Mo, let's talk about the anatomy of this win for Doug Jones as weaker but it looks as though African-Americans and women, especially women who are mothers of children under 18 --

BRIGGS: Suburban.

ROMANS: Suburban moms, took him over the edge. But when you dig in with this numbers, two what I think is super interesting is that white women lean toward Roy Moore?

KELLY: There was nothing that was palatable by Roy Moore if you happen to be a women, you happen to be African-American. We're talking about a candidate who was pro-slavery adjacent, a candidate who was pro for -- anti-14th Amendment. If you can't beat a guy like this, then the Democrats would never have one. It was stunning victory.

But the RNC, the Republican Party should be very concern because the stain of Roy Moore last beyond this election because he went all in on this candidate. And so by association they are seen as the party of Roy Moore even though he lost.

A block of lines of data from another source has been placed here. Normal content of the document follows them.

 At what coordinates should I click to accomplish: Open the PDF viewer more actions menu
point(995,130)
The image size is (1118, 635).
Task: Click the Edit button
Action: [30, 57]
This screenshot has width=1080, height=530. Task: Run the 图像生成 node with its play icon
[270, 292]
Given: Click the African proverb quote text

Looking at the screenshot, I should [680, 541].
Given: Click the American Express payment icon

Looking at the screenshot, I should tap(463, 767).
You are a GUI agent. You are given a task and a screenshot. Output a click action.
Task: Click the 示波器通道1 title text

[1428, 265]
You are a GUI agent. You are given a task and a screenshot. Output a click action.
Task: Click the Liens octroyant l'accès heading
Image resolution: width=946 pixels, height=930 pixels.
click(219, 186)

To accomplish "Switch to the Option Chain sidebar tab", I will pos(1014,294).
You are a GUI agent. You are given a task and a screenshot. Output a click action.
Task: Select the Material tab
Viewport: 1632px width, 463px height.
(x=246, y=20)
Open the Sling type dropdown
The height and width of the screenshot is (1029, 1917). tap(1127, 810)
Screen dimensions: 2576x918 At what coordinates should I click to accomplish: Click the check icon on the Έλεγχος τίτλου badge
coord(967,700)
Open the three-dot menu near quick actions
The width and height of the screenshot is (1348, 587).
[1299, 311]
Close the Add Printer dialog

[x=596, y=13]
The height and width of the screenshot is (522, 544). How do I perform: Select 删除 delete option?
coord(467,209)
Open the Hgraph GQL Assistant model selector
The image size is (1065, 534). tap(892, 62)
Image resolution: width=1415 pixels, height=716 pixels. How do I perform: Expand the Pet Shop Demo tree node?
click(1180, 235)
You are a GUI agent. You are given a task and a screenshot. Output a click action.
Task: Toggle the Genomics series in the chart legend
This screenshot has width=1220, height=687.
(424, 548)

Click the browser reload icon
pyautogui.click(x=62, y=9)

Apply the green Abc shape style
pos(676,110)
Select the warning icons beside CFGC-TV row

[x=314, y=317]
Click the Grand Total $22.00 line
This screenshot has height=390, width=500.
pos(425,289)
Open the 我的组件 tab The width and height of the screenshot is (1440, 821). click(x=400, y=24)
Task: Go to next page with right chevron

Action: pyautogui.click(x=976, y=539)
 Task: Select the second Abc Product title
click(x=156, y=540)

BRIGGS: The African-American turned out numbers was pointed out exceeding Obama level numbers, Mo, which is just stunning when you consider this is a special election. This is the only reason they come out and vote. 22,000 people came out and voted for a write-in knowing they have no factor in this election. Just to come out and say, no, I will not have this. What can you read into that as we approach 2018?

KELLY: I would say that, that is emblematic of the dwindling power and import of the President in terms of influencing elections. Yes, President Trump won a year ago but because of his actions, because of his influence he is now motivating those on the left side of the aisle those who are liberals and even moderates to come out.

He is energized to Democrats and the democratic base in a way that Hillary Clinton could not. And that is not portent well for the Republicans going into 2018.

ROMANS: What happens now on the President in this response, Sarah, and we're hearing this reporting from Maggie Haberman overnight that, you know, he had this kind of tame tweet, where is the blame game going to be, looking like do you think?

WESTWOOD: Well, certainly, President Trump is probably going to have something additional to say besides the very congratulatory, conciliatory tweet that he put out earlier this evening. We really don't know what defeated President Trump looks like. This is probably the biggest political defeat that he has been dealt since he is been office and other special election that have taken place since he was president like in Georgia, like in Kansas, Montana. Republicans have won and so President Trump hasn't had to grapple with this kind of defeat.

So it will be very interesting to see how he reacts and how he end Republican leaders in Congress come to terms with the fact that getting their agenda through is going to be that much harder until 2018 because the margins in the Senate, which were already extremely thin, Republican are going to get just another vote dinner.

BRIGGS: Roy Moore's own political strategies ahead of this election said, this is Donald Trump on trial, if the people of Alabama vote for Doug Jones, they're voting against the President, that's from the Roy Moore campaign. What about the Steve Bannon war on incumbent Republicans is his power done as we know it, Mo?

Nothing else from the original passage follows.